*Task to carry out*. Retype the lines from the first one in the records down to the line containing "Screen dimensions: 968x544", counting both, and leave out any pictures.

*Source material*.
++++++++++
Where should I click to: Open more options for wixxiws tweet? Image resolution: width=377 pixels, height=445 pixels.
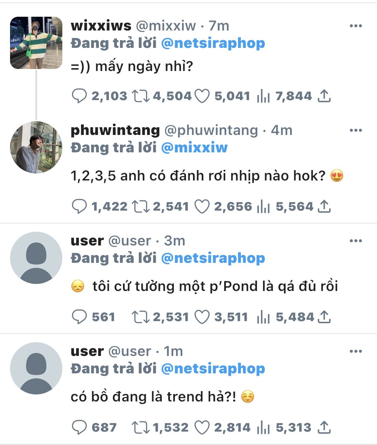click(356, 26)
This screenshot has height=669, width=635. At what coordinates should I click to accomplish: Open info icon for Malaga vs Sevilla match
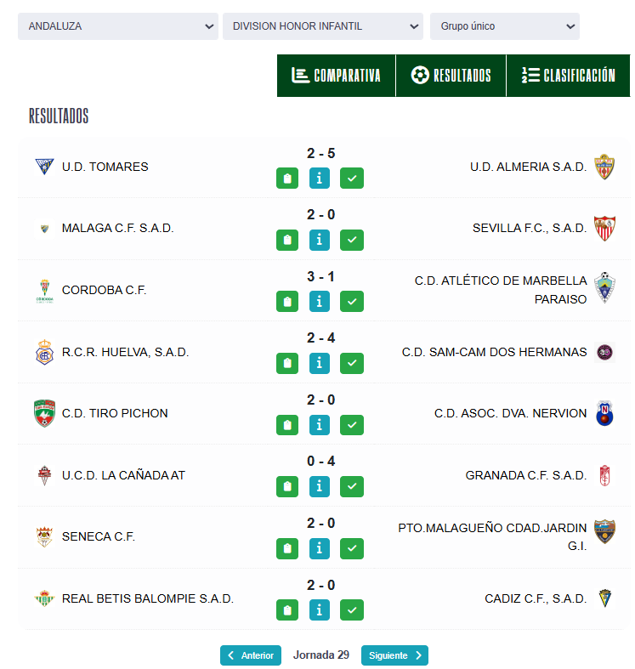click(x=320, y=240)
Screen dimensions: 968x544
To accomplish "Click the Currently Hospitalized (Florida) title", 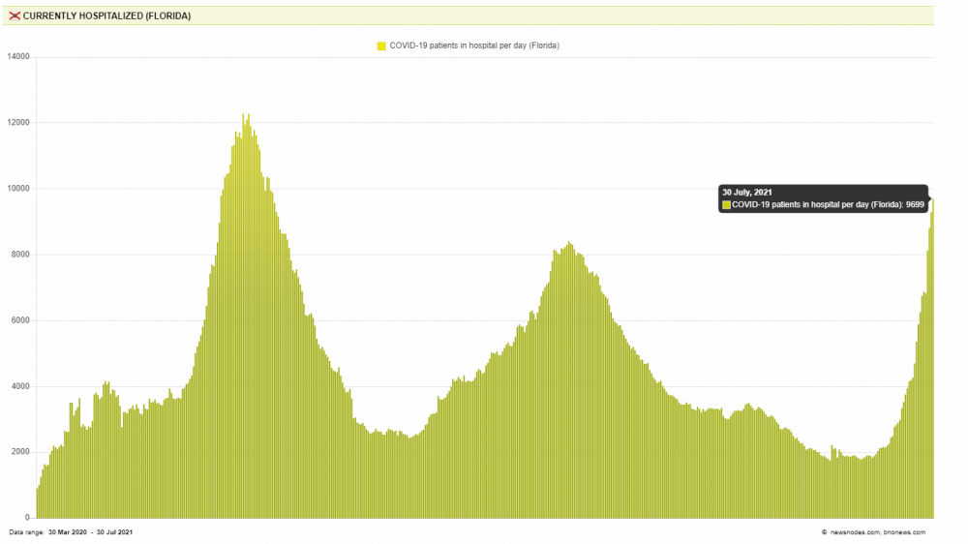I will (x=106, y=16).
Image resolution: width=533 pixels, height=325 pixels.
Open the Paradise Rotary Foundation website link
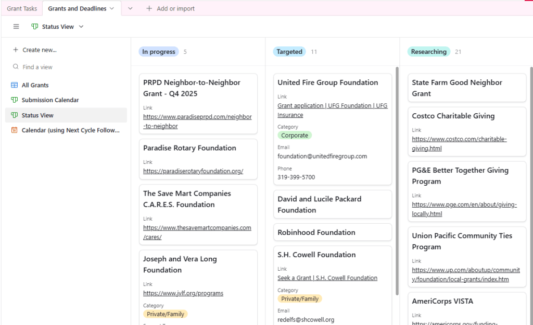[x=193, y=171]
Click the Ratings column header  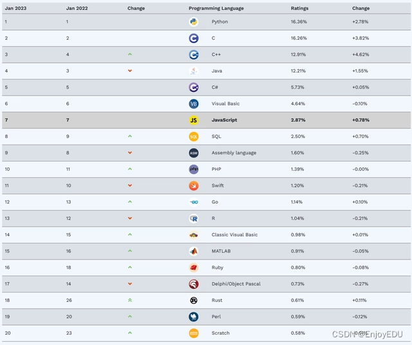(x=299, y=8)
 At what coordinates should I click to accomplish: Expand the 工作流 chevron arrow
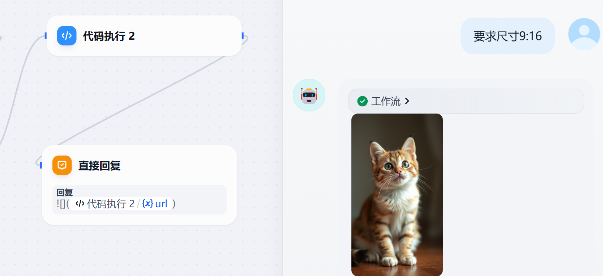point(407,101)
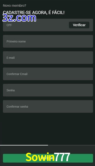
++++++++++
*Answer area*.
Where should I click to: Open more options for wixxiws tweet? Image resolution: width=377 pixels, height=445 pixels.
click(356, 26)
This screenshot has height=669, width=635. At what coordinates should I click to accomplish: Open info icon for Malaga vs Sevilla match
click(x=320, y=240)
Screen dimensions: 968x544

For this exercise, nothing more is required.